Nell’occasione Daniela Quieti ha presentato il libro Uno squarcio di sogno, prefazione di Aldo Onorati, introduzione di Ubaldo Giacomucci, e postfazione di Giulio Panzani. L’opera ha vinto significativi riconoscimenti in numerosi premi letterari.

da sx: la scrittrice Cinzia Maria Rossi, presente all’evento, Bibiana La Rovere, Daniela Quieti e Nicoletta Di Gregorio.

Dalla Prefazione di Aldo Onorati:

C’è, nella tessitura poetica di Daniela Quieti, una morbidezza orchestrale che si coniuga con la chiarità espressiva, ove il dialogo ideale con l’attore comprimario della narrazione si fa concretezza di espressione, evitando i concettismi tanto cari ai nostri giorni in cui la mancanza di ispirazione nutre la ragioneria della parola…

Per Daniela Quieti il discorso cambia, perché la poetessa ha saputo trovare la sua cifra espressiva aderente, per cui nulla appare forzato… Amore è la parola-chiave. Ma l’originalità di questa silloge, tra l’altro, sta nel non definire l’amore, bensì nel darne il senso contraddittorio, liberatorio, di sogno e di “disillusa speranza”. Ma con grande forza vitale, senza perdere un battito semantico.

Dall’Introduzione di Ubaldo Giacomucci:

Il ritmo serrato, la coerenza stilistica, la tensione espressiva concorrono alla realizzazione di una raccolta di poesie che superano il tradizionale concetto di poesia d’occasione per testimoniare una dimensione esistenziale della ricerca poetica, con una verve di cui la poesia contemporanea ha più che mai bisogno. Scrittura poetica di valore, dunque.

Dalla Postfazione di Giulio Panzani:

L’autrice parla di se stessa col sigillo di una solitudine che supera i confini di una storia per sopravvivere in una dimensione sospesa fra cielo e terra, diversa cioè da quella comunemente intesa da chi cerchi nei suoi labirinti, compagna ineludibile della libertà delle attese consapevoli, a loro volta, dell’impossibilità di andare oltre l’orizzonte.

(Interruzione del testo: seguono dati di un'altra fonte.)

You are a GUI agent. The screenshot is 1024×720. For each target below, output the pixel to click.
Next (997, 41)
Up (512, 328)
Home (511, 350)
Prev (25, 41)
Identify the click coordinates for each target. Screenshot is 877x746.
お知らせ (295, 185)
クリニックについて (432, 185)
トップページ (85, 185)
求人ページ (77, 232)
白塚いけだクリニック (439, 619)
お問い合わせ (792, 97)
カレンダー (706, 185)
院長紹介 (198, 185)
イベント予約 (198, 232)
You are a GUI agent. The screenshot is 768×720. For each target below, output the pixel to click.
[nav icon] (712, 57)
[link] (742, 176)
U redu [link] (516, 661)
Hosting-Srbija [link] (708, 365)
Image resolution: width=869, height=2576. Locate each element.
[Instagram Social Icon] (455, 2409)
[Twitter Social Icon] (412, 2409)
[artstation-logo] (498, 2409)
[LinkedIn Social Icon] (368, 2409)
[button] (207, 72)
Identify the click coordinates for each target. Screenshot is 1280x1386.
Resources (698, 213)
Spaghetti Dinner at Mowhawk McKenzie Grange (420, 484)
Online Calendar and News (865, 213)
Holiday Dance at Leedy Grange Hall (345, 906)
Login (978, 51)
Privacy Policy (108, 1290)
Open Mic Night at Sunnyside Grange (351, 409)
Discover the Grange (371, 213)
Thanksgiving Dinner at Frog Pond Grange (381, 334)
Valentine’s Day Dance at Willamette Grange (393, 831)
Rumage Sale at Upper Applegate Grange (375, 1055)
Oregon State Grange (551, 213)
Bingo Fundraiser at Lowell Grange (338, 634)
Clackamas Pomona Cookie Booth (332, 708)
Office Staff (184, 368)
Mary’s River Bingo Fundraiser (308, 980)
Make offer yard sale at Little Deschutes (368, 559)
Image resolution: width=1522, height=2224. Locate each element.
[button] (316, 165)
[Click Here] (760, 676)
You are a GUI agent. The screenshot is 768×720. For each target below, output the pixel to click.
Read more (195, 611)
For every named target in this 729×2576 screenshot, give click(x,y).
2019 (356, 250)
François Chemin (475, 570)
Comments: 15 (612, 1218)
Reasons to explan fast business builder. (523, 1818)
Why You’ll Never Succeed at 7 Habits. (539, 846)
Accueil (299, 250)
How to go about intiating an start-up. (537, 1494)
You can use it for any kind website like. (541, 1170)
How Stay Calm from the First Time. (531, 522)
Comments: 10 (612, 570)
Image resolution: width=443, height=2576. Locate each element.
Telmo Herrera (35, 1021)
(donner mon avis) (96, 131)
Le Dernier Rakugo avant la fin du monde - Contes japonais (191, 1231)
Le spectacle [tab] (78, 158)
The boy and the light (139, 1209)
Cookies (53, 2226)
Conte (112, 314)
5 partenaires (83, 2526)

Un luogo indefinito, quest’ultimo, laddove ogni confine sembra dapprima raggiungibile e si fa, poi, di volta in volta più lontano fra allusioni e rimandi che si nutrono di malinconia. È un intimismo segnato da ferite profonde, quello di Daniela Quieti, ma compiuto stilisticamente nel rapporto fra simboli e miti e che consente di lasciare da parte l’unità metrica per realizzarsi in quella linguistica sorretta da scelte personalissime e di sicura efficacia.